*What the task requires:*
The answer should consist of each line from the data below that includes "Privacidad".

*Supplied data:*
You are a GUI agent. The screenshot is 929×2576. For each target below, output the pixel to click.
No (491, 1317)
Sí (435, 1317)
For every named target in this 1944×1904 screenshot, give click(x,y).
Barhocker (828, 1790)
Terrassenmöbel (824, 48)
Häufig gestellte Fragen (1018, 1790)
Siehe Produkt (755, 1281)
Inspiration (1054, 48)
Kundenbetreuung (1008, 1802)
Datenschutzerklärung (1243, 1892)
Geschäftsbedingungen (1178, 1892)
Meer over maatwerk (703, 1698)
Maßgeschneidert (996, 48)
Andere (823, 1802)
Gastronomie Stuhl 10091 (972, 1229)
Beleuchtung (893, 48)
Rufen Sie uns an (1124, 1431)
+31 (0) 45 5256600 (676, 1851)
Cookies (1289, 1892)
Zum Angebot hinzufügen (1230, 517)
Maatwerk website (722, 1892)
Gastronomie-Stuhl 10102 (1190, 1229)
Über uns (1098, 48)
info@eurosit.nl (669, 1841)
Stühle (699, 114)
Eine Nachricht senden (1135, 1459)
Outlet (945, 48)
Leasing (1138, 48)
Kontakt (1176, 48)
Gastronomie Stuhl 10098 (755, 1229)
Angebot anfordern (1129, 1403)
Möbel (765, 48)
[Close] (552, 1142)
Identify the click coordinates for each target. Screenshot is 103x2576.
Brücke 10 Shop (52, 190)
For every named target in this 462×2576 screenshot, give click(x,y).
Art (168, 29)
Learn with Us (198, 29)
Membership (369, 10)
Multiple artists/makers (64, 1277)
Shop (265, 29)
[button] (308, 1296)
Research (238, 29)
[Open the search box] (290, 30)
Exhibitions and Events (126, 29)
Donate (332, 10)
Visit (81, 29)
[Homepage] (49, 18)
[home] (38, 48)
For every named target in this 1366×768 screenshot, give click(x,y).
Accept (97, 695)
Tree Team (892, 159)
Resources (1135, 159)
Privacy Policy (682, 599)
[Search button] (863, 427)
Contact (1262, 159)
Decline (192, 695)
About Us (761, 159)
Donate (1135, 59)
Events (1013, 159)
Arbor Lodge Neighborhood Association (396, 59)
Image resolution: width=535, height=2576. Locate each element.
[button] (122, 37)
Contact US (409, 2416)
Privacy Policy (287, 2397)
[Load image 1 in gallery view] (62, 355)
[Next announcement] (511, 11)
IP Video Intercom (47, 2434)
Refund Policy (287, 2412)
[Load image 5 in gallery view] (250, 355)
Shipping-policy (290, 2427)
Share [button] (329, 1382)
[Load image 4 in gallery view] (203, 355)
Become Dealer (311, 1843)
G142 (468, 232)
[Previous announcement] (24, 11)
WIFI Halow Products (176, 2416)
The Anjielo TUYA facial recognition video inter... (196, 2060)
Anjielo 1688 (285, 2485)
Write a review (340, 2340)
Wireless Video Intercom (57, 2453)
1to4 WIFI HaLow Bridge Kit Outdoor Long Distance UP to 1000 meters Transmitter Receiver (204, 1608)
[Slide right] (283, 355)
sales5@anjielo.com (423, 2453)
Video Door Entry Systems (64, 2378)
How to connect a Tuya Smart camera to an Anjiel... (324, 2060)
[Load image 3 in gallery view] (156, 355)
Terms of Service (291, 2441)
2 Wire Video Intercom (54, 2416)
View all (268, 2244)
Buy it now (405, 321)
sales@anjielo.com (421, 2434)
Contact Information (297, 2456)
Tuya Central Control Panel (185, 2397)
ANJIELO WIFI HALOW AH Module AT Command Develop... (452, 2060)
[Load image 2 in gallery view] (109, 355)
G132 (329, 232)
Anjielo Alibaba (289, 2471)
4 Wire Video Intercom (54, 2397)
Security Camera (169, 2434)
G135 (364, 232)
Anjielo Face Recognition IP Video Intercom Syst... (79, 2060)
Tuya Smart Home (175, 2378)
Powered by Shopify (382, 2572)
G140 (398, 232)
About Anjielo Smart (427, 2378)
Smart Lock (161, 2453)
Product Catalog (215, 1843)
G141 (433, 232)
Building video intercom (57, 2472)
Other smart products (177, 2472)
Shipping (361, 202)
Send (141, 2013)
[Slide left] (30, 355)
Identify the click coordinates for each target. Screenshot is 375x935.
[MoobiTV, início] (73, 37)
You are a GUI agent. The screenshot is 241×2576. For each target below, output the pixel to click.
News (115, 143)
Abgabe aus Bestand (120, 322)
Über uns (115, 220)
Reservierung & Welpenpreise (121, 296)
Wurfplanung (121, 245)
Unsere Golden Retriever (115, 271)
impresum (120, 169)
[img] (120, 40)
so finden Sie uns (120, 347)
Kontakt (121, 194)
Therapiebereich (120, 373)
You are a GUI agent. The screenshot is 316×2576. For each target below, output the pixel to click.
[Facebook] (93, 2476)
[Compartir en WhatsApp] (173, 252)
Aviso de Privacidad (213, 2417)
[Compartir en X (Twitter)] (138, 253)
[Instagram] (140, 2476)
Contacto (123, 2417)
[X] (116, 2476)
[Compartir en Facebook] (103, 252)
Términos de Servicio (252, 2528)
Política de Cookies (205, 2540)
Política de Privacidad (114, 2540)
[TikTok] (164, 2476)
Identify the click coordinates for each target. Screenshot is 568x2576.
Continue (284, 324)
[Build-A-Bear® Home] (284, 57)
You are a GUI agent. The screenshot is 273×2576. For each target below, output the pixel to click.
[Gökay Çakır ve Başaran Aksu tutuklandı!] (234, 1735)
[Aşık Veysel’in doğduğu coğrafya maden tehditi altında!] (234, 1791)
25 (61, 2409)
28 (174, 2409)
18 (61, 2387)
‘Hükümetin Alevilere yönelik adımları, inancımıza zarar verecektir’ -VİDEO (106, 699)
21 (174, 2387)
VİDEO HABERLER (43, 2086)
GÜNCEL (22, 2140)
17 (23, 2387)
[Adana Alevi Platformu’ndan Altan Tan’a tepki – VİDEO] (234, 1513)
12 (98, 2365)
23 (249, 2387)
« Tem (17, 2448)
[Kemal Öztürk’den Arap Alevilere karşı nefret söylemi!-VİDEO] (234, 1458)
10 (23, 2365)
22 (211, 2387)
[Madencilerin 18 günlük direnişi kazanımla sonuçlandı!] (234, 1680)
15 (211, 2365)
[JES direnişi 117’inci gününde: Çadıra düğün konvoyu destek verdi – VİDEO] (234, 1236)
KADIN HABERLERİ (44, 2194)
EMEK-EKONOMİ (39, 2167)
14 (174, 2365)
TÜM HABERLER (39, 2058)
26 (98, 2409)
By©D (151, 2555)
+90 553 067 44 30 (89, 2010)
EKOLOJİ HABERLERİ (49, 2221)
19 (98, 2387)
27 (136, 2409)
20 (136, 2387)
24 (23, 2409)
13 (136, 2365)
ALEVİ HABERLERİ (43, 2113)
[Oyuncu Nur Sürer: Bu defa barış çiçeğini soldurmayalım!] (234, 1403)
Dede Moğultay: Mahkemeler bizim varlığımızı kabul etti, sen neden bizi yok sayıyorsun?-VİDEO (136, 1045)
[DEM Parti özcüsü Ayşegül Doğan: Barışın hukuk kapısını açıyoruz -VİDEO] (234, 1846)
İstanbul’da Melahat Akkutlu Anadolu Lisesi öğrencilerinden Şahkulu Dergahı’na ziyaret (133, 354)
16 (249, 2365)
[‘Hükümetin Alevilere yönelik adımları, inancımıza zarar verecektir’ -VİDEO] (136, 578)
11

*Finished task:*
Aviso de Privacidad (213, 2417)
Política de Privacidad (114, 2540)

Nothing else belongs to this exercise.